**WHAT YOU WILL DO**
From the first line to the last, return the data exactly as written.

**RECORDS**
------------------------------------------------------------
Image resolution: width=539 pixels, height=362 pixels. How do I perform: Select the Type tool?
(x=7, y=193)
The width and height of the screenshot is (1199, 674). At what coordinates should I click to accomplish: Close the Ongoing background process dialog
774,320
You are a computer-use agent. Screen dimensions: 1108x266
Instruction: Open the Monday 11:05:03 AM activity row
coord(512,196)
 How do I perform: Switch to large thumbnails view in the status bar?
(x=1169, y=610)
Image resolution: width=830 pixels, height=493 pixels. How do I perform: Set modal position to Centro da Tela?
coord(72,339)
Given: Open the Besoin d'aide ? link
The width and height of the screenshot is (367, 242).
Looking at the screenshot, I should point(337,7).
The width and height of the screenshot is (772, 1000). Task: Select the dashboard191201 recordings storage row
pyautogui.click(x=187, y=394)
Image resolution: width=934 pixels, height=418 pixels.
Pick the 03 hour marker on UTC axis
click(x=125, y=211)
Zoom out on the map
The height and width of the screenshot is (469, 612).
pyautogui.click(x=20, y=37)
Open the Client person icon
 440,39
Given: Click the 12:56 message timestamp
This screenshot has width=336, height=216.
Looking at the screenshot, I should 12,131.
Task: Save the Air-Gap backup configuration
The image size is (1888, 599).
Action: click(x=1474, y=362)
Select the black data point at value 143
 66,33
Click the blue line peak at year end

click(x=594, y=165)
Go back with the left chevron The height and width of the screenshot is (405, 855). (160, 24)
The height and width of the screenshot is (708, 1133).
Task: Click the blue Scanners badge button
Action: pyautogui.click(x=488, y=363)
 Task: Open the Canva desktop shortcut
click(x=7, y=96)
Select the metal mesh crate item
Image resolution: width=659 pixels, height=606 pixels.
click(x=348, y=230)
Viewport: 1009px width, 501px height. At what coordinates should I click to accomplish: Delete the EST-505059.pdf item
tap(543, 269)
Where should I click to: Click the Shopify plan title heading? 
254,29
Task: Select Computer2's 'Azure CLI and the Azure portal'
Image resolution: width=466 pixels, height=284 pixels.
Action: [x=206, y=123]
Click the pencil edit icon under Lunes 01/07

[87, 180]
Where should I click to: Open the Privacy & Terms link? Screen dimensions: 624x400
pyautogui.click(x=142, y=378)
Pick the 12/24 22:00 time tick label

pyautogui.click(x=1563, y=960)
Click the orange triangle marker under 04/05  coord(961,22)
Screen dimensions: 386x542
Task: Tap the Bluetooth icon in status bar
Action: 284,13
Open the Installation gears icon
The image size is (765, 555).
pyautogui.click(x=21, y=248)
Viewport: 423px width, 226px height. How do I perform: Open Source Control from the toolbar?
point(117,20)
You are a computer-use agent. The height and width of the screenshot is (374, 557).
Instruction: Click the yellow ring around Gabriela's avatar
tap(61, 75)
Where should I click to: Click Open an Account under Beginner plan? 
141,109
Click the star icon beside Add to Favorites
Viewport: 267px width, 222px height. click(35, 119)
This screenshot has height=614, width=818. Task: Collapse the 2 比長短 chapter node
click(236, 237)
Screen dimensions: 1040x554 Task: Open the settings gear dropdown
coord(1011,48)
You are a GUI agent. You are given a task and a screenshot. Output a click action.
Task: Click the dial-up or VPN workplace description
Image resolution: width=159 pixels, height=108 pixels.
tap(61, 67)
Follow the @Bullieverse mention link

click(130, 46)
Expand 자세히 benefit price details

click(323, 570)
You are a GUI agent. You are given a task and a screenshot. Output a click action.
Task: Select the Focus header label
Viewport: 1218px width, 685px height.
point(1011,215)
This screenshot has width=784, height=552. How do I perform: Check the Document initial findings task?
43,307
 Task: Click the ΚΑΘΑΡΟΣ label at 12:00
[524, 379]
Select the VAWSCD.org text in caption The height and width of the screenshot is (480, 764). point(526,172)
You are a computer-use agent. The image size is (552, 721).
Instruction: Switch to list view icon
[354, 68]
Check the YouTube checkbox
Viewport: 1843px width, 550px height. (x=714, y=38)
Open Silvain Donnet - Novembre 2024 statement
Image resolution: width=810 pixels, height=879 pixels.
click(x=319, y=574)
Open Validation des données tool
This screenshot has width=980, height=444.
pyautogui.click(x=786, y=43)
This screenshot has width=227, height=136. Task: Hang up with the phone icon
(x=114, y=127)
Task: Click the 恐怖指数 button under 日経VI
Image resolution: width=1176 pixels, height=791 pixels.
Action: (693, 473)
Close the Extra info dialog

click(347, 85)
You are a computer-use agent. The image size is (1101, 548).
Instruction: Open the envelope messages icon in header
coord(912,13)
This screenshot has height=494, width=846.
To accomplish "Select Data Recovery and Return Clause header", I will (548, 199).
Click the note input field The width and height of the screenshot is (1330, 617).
------------------------------------------------------------
**RESULT OF THIS EXERCISE**
Image resolution: width=539 pixels, height=362 pixels. How do I perform: Select the Type tool?
(x=7, y=193)
The width and height of the screenshot is (1199, 674). At what coordinates should I click to accomplish: Close the Ongoing background process dialog
774,320
You are a computer-use agent. Screen dimensions: 1108x266
Instruction: Open the Monday 11:05:03 AM activity row
coord(512,196)
 How do I perform: Switch to large thumbnails view in the status bar?
(x=1169, y=610)
Image resolution: width=830 pixels, height=493 pixels. How do I perform: Set modal position to Centro da Tela?
coord(72,339)
Given: Open the Besoin d'aide ? link
The width and height of the screenshot is (367, 242).
Looking at the screenshot, I should point(337,7).
The width and height of the screenshot is (772, 1000). Task: Select the dashboard191201 recordings storage row
pyautogui.click(x=187, y=394)
Image resolution: width=934 pixels, height=418 pixels.
Pick the 03 hour marker on UTC axis
click(x=125, y=211)
Zoom out on the map
The height and width of the screenshot is (469, 612).
pyautogui.click(x=20, y=37)
Open the Client person icon
 440,39
Given: Click the 12:56 message timestamp
This screenshot has width=336, height=216.
Looking at the screenshot, I should 12,131.
Task: Save the Air-Gap backup configuration
The image size is (1888, 599).
Action: click(x=1474, y=362)
Select the black data point at value 143
 66,33
Click the blue line peak at year end

click(x=594, y=165)
Go back with the left chevron The height and width of the screenshot is (405, 855). (160, 24)
The height and width of the screenshot is (708, 1133).
Task: Click the blue Scanners badge button
Action: pyautogui.click(x=488, y=363)
 Task: Open the Canva desktop shortcut
click(x=7, y=96)
Select the metal mesh crate item
Image resolution: width=659 pixels, height=606 pixels.
click(x=348, y=230)
Viewport: 1009px width, 501px height. At what coordinates should I click to accomplish: Delete the EST-505059.pdf item
tap(543, 269)
Where should I click to: Click the Shopify plan title heading? 
254,29
Task: Select Computer2's 'Azure CLI and the Azure portal'
Image resolution: width=466 pixels, height=284 pixels.
Action: [x=206, y=123]
Click the pencil edit icon under Lunes 01/07

[87, 180]
Where should I click to: Open the Privacy & Terms link? Screen dimensions: 624x400
pyautogui.click(x=142, y=378)
Pick the 12/24 22:00 time tick label

pyautogui.click(x=1563, y=960)
Click the orange triangle marker under 04/05  coord(961,22)
Screen dimensions: 386x542
Task: Tap the Bluetooth icon in status bar
Action: 284,13
Open the Installation gears icon
The image size is (765, 555).
pyautogui.click(x=21, y=248)
Viewport: 423px width, 226px height. How do I perform: Open Source Control from the toolbar?
point(117,20)
You are a computer-use agent. The height and width of the screenshot is (374, 557).
Instruction: Click the yellow ring around Gabriela's avatar
tap(61, 75)
Where should I click to: Click Open an Account under Beginner plan? 
141,109
Click the star icon beside Add to Favorites
Viewport: 267px width, 222px height. click(35, 119)
This screenshot has height=614, width=818. Task: Collapse the 2 比長短 chapter node
click(236, 237)
Screen dimensions: 1040x554 Task: Open the settings gear dropdown
coord(1011,48)
You are a GUI agent. You are given a task and a screenshot. Output a click action.
Task: Click the dial-up or VPN workplace description
Image resolution: width=159 pixels, height=108 pixels.
tap(61, 67)
Follow the @Bullieverse mention link

click(130, 46)
Expand 자세히 benefit price details

click(323, 570)
You are a GUI agent. You are given a task and a screenshot. Output a click action.
Task: Select the Focus header label
Viewport: 1218px width, 685px height.
point(1011,215)
This screenshot has width=784, height=552. How do I perform: Check the Document initial findings task?
43,307
 Task: Click the ΚΑΘΑΡΟΣ label at 12:00
[524, 379]
Select the VAWSCD.org text in caption The height and width of the screenshot is (480, 764). point(526,172)
You are a computer-use agent. The image size is (552, 721).
Instruction: Switch to list view icon
[354, 68]
Check the YouTube checkbox
Viewport: 1843px width, 550px height. (x=714, y=38)
Open Silvain Donnet - Novembre 2024 statement
Image resolution: width=810 pixels, height=879 pixels.
click(x=319, y=574)
Open Validation des données tool
This screenshot has width=980, height=444.
pyautogui.click(x=786, y=43)
This screenshot has width=227, height=136. Task: Hang up with the phone icon
(x=114, y=127)
Task: Click the 恐怖指数 button under 日経VI
Image resolution: width=1176 pixels, height=791 pixels.
Action: (693, 473)
Close the Extra info dialog

click(347, 85)
You are a computer-use agent. The image size is (1101, 548).
Instruction: Open the envelope messages icon in header
coord(912,13)
This screenshot has height=494, width=846.
To accomplish "Select Data Recovery and Return Clause header", I will (548, 199).
Click the note input field The width and height of the screenshot is (1330, 617).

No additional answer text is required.